Short exercise:
Rewrite the entries below as a numbered list, from the start of the entries through the line containing "Looking at the", with both ends included. Omit blank lines and leave the pictures out of your answer.

--- Start Data records ---

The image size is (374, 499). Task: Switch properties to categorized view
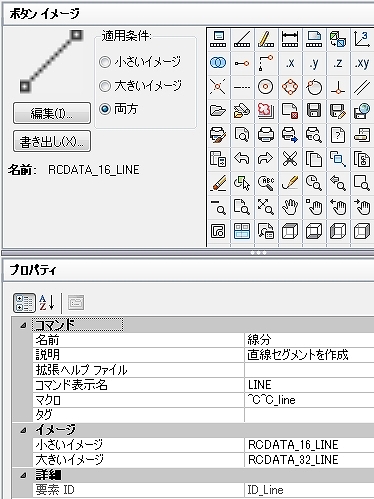point(24,303)
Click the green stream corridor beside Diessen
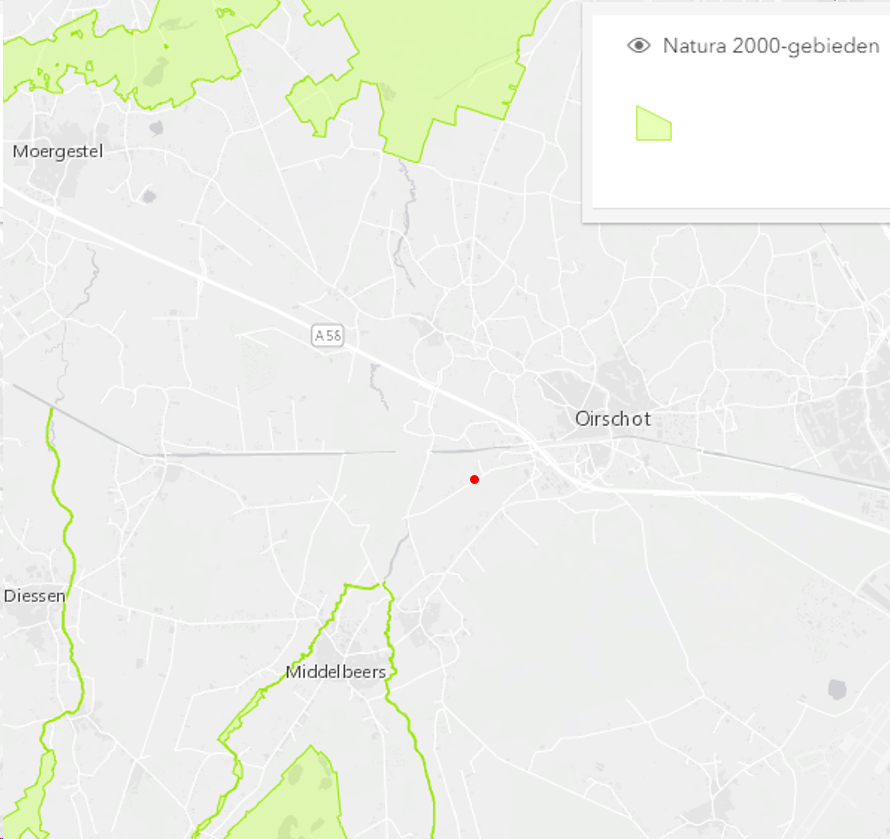 pos(65,545)
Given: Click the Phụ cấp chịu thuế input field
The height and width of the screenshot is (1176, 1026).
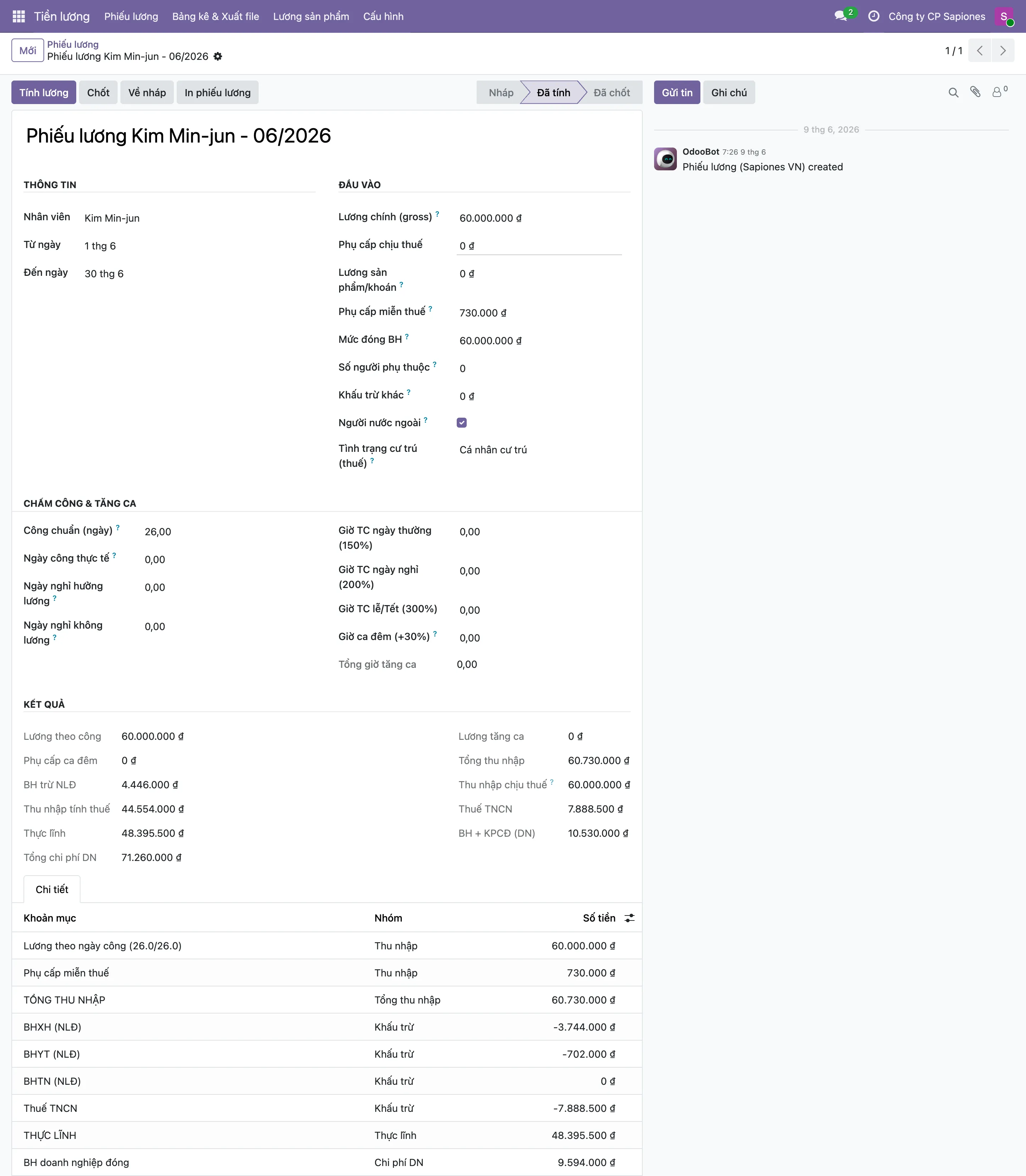Looking at the screenshot, I should pos(540,246).
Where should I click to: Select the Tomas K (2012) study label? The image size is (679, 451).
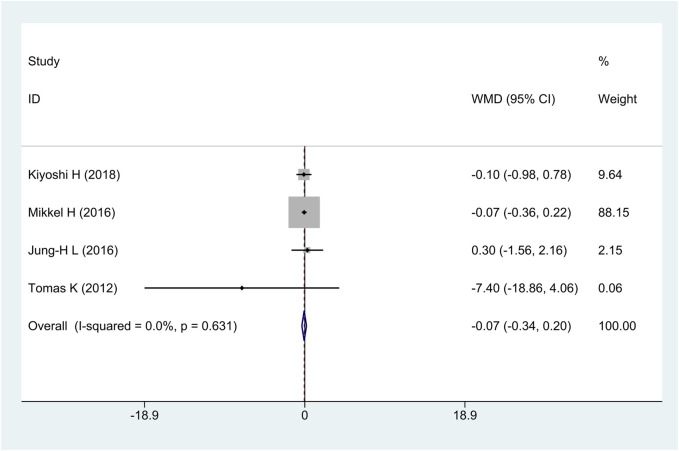(73, 288)
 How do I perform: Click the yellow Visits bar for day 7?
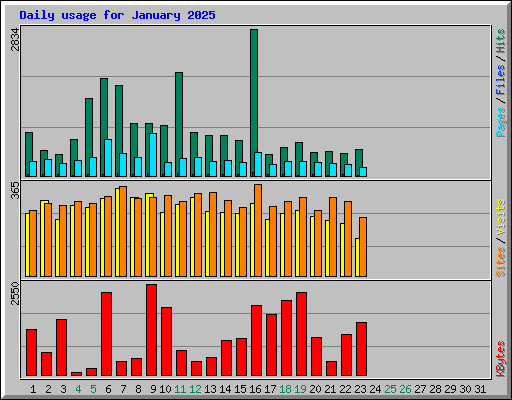(x=117, y=232)
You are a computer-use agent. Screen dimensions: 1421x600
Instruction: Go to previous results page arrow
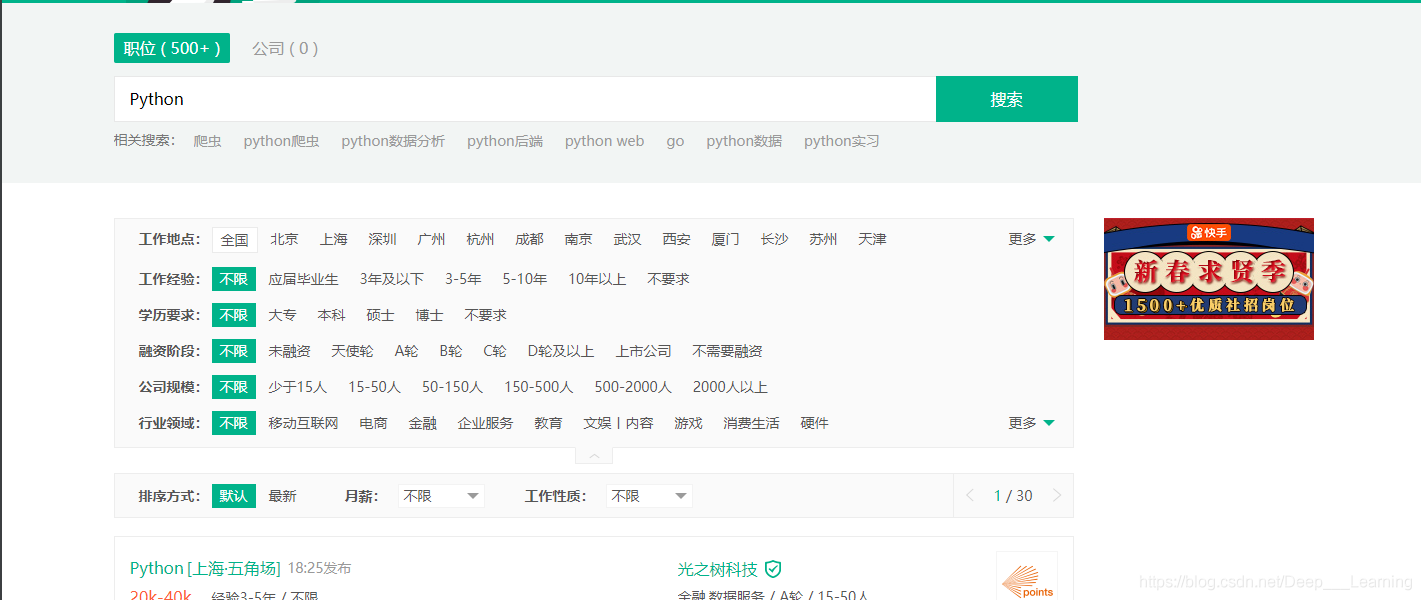click(x=969, y=496)
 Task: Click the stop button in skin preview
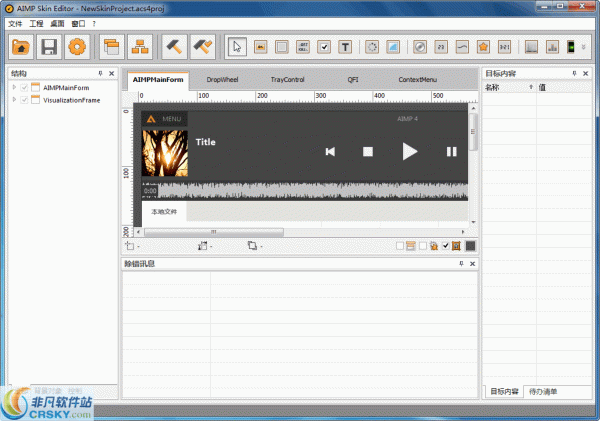[x=367, y=152]
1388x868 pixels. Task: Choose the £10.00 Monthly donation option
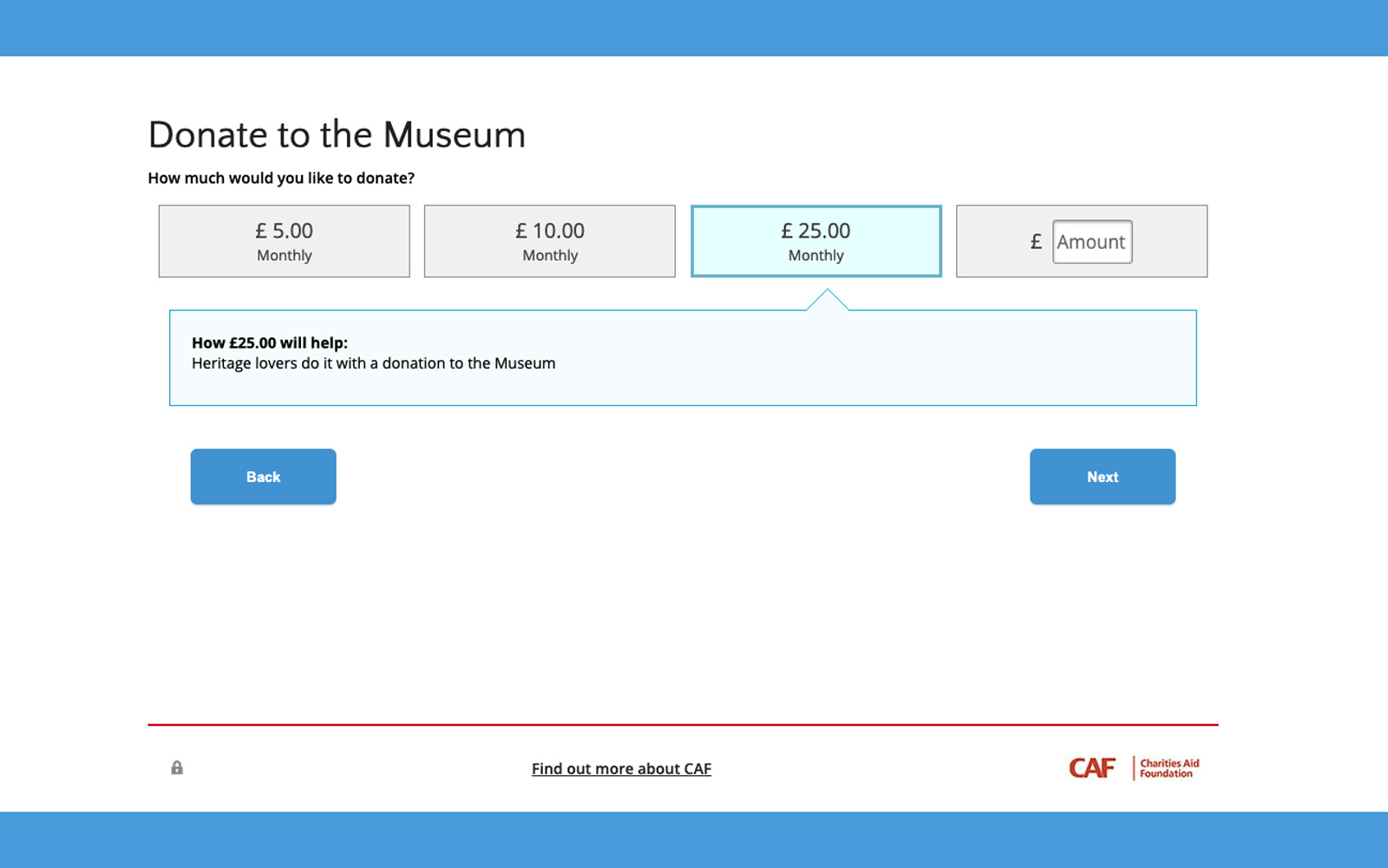click(549, 241)
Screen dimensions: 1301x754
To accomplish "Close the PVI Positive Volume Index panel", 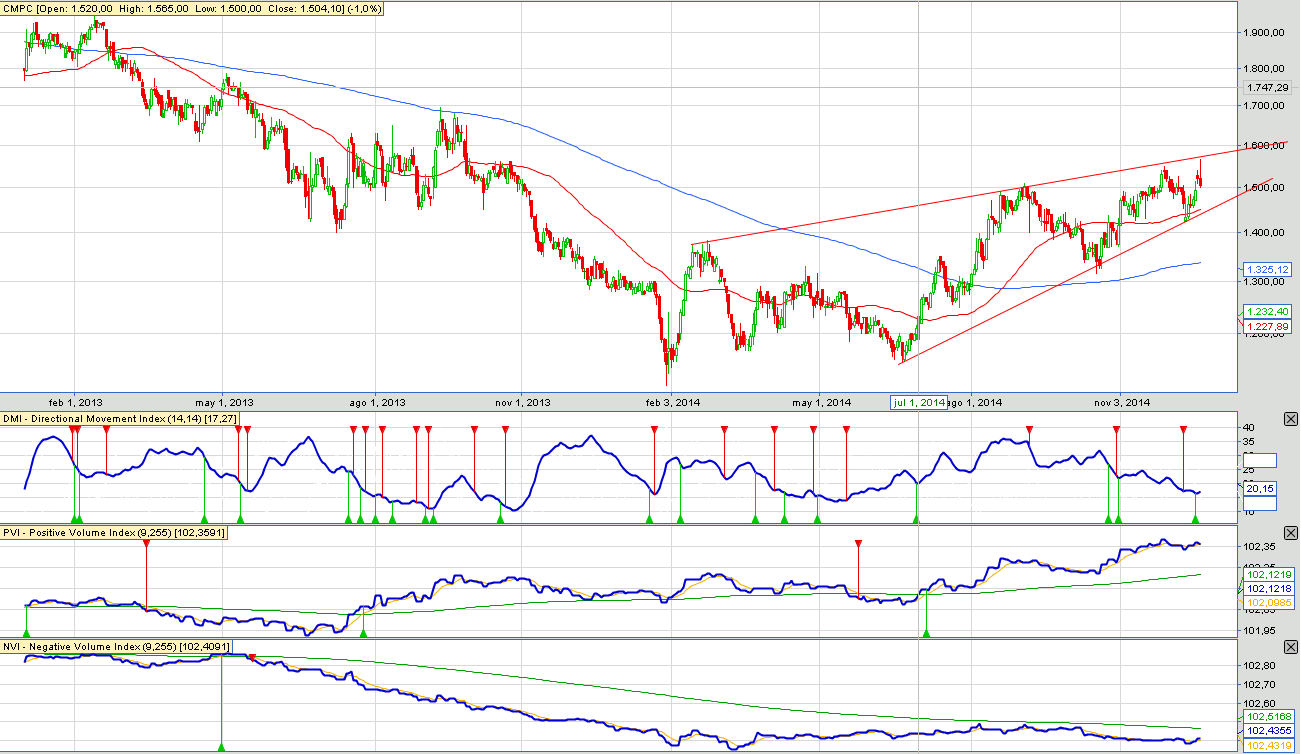I will click(1290, 531).
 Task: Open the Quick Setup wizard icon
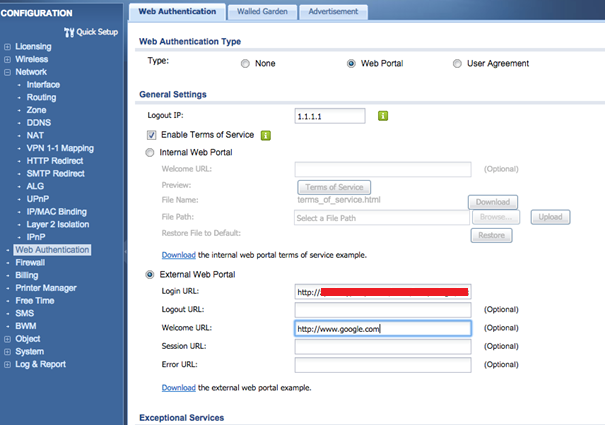[x=69, y=31]
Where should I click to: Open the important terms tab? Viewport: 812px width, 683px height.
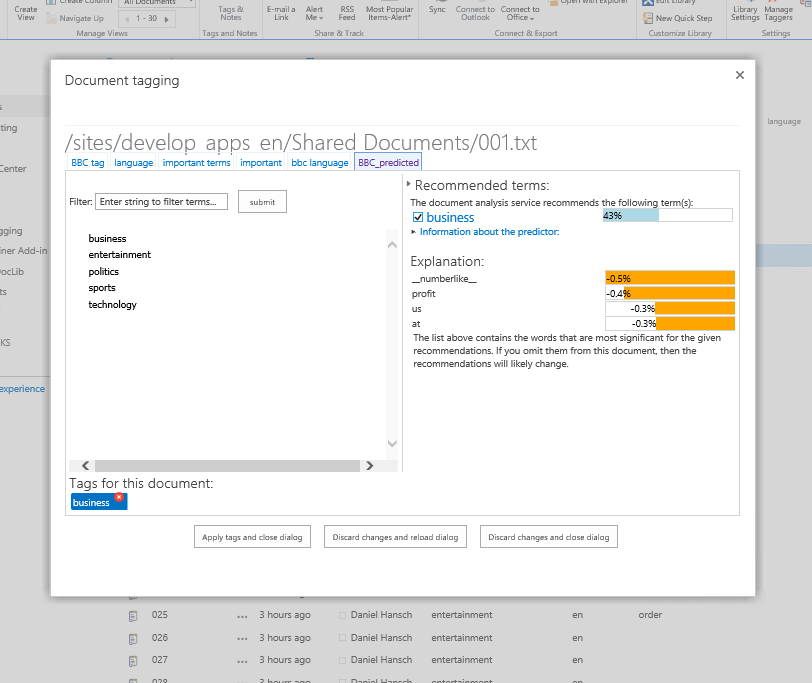click(x=196, y=162)
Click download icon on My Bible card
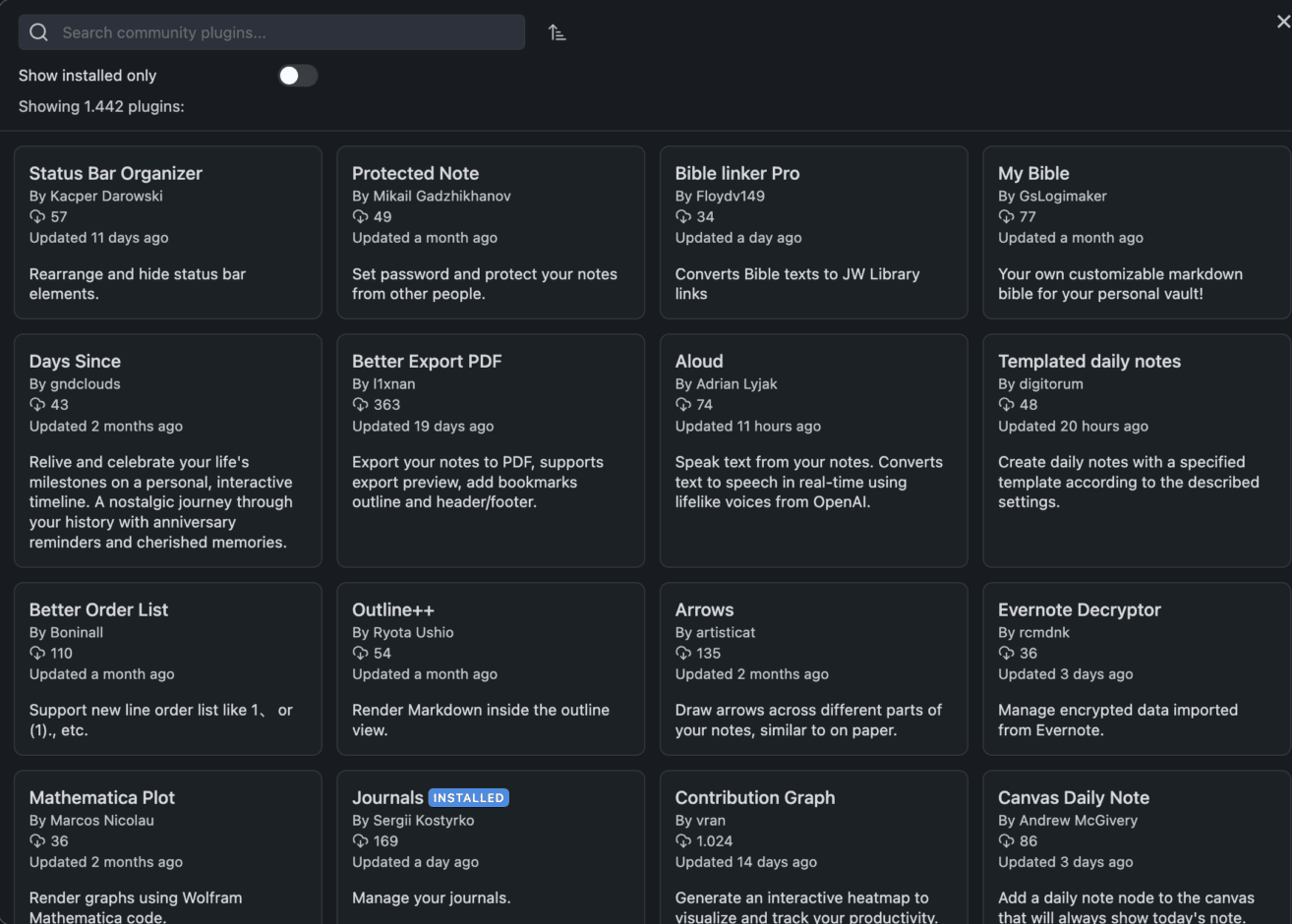 [x=1006, y=216]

--- End Data records ---

Full answer:
1. The image size is (374, 499). Task: Switch properties to categorized view
2. point(24,303)
3. Click the green stream corridor beside Diessen
4.  pos(65,545)
5. Given: Click the Phụ cấp chịu thuế input field
6. The height and width of the screenshot is (1176, 1026).
7. Looking at the screenshot, I should pos(540,246).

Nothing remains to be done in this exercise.